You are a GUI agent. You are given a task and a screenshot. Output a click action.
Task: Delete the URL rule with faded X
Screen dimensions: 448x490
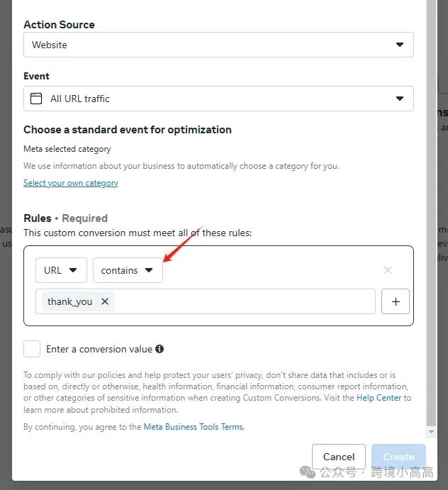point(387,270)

========

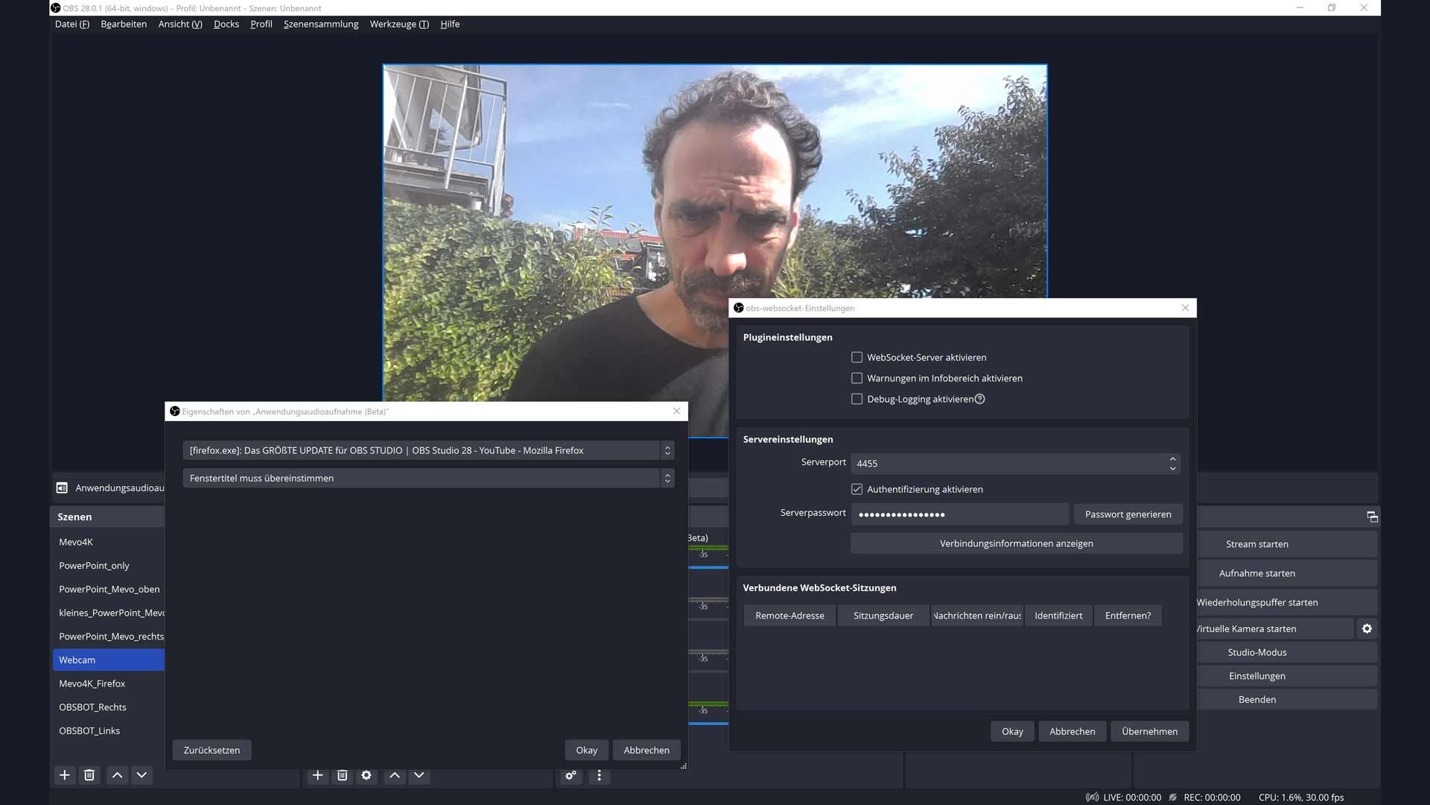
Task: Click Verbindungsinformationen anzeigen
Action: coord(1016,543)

========

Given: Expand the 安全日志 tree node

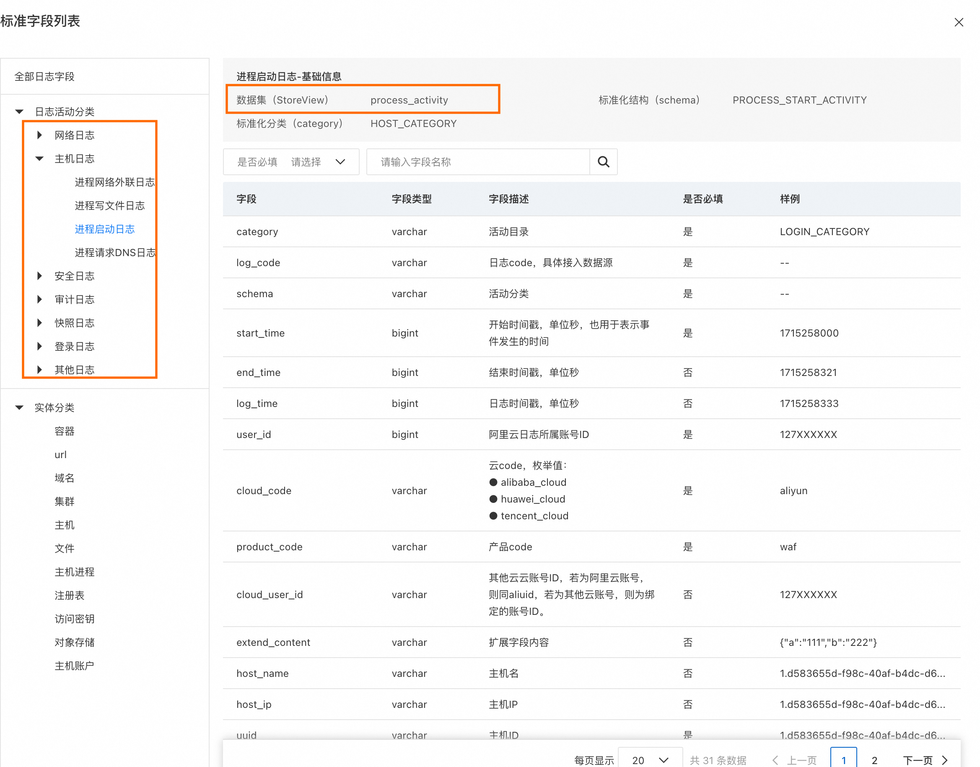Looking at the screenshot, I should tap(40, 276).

========

:: Written problem ::
Copy out the data verbatim, beginning with the line containing "You are a GUI" and ending with the line containing "point(387,270)", both lines included. Omit the pictures from your answer.

:: Problem solution ::
You are a GUI agent. You are given a task and a screenshot. Output a click action.
Task: Delete the URL rule with faded X
Screen dimensions: 448x490
point(387,270)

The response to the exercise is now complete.